Warner Bros planning ‘Lethal Weapon’ ‘Wild Bunch’ remakes
Are you ready for a Lethal Weapon reboot? How about a remake of The Wild Bunch?
Those are some of the few high-profile titles now getting a new lease on life at Warner Bros. due to the year-end departure of longtime studio executive Jessica Goodman. During her 13-year tenure, the executive vp oversaw such projects as Watchmen, Training Day and the upcoming Green Lantern. Since her departure, the studio’s top brass has reassigned her portfolio among several other execs.
In the file were long-in-development remakes of The Dirty Dozen and Oh, God, as well as Tarzan — titles that have been active in recent years but haven’t come together with the right talent to score the elusive green light. Also in the mix are a reboots of the Mel Gibson-Danny Glover franchise Lethal Weapon, as well as remakes of Westworld and The Wild Bunch.
The properties will now get fresh and hungry eyes — and talent agents are already chatting up the potential projects and listing clients they can pitch for directing or writing gigs.
Will any of the library titles get fast-tracked?

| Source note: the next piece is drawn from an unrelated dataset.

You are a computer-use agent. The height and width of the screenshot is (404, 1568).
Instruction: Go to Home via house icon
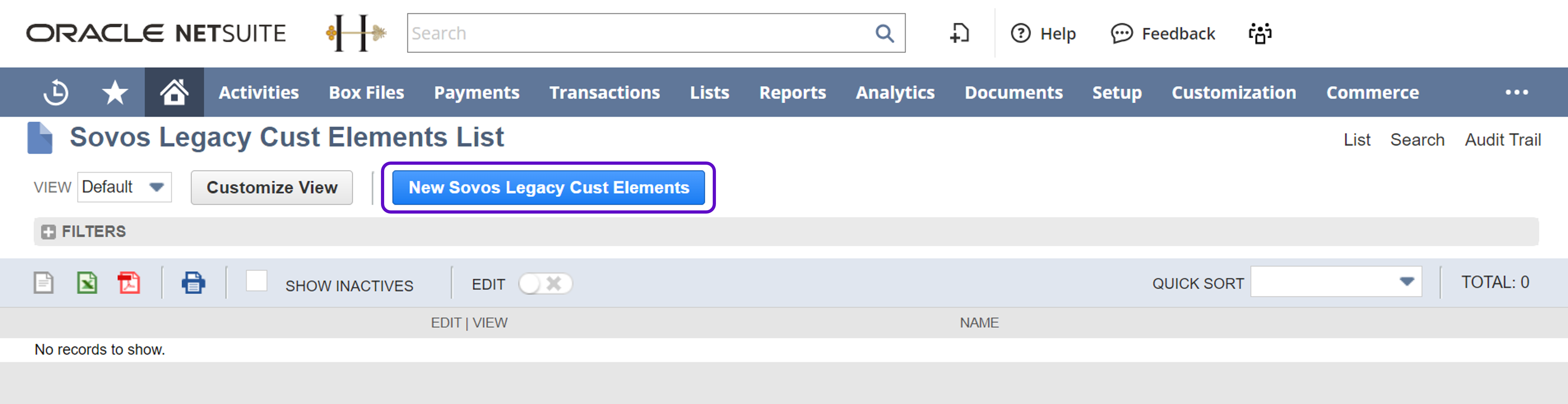coord(174,93)
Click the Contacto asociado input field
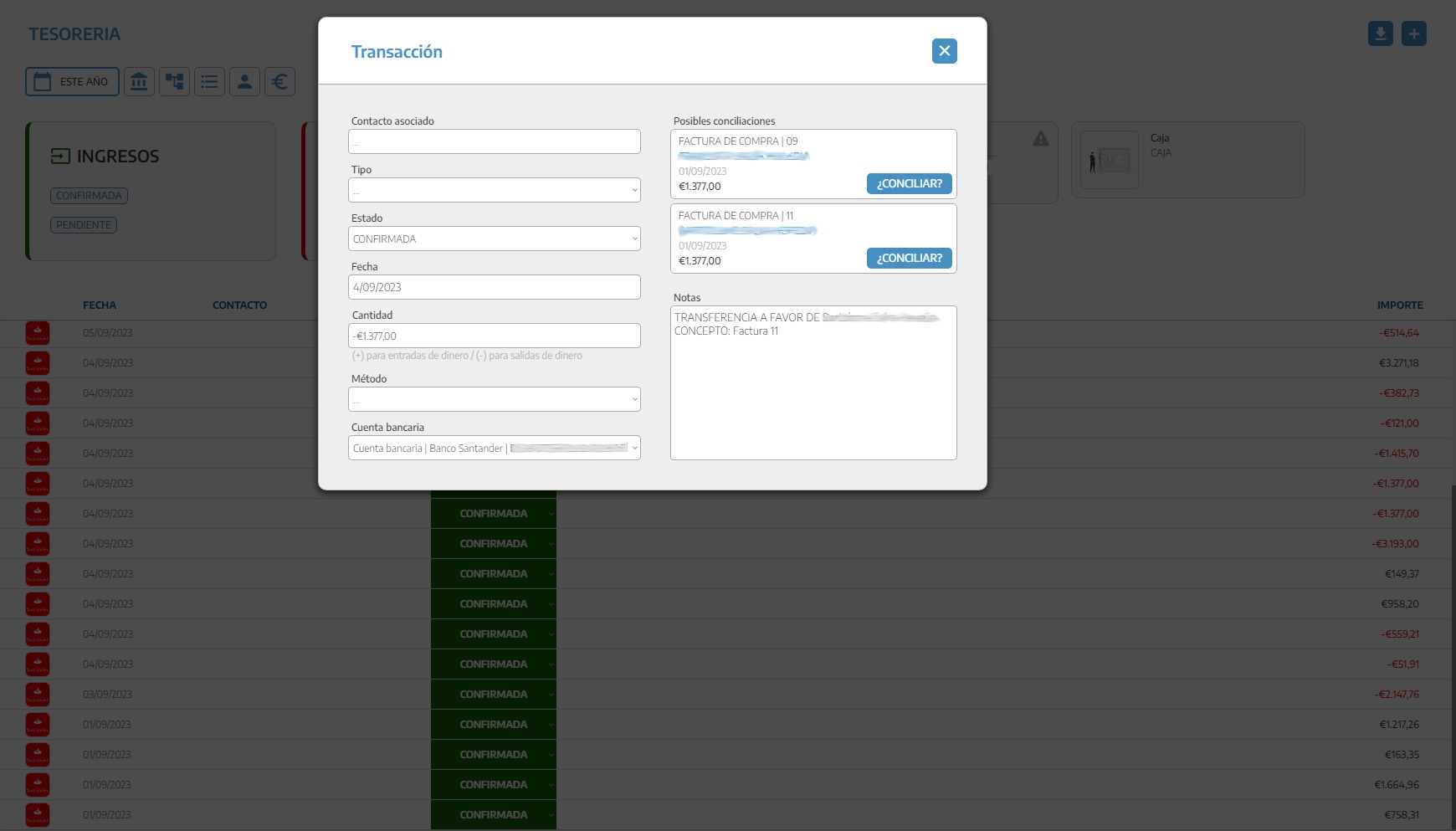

Here’s our take on the big questions the studio needs to consider:
* Lethal Weapon: What was considered an “event” movie in the late 1980s seems almost quaint in 2011 (no matter how awesome the first two movies are). The concept is essentially a police procedural featuring a mismatched pair of detectives. The chemistry between Mel Gibson and Danny Glover, coupled with Richard Donner’s direction and a sharp script from a young Shane Black, turned this into a franchise. But one wrong move and it could have been Tango and Cash or Cop-Out. The studio would need to make a risky bet on casting — Jeremy Renner in the Gibson role? — and recruit a hot action director to make this feel fresh. And even though the temptation might be to go big-budget (Warners likes to go big), perhaps a smaller, grittier Weapon might re-establish its credibility.
* Westworld: Here’s a remake that could actually benefit from a 21st Century dusting. MGM first produced this Michael Crichton-penned movie back in 1973 and Warners has been trying to remake it since the 1990s. Technology alone is almost reason enough to remake it. But what makes it appealingly remake-able is that Westworld’s story is based on a big idea: a robot attraction at a theme park that turns on its visitors. With Transformers making billions for Paramount and DreamWorks, Warners could use a big-idea robot movie to sell around the world.
* The Wild Bunch: How can the studio even consider remaking the Sam Peckinpah Western classic? Two words: True Grit. Many weren’t happy that the Coen Brothers were doing a new adaptation but the Western has turned into the duo’s biggest hit ($129 million at the boxoffice and counting) and has people talking Oscar nominations. But just as True Grit required the attention of top filmmakers with a distinct point of view, the same goes for a movie as seminal as Wild Bunch. Warners couldn’t hire a journeyman scribe for the project. They would need to lure an A-list filmmaker who really, really wants to do it. Danny Boyle hasn’t tacked a Western, has he? What would Aaron Sorkin dialogue sound like if delivered in cowboy hats?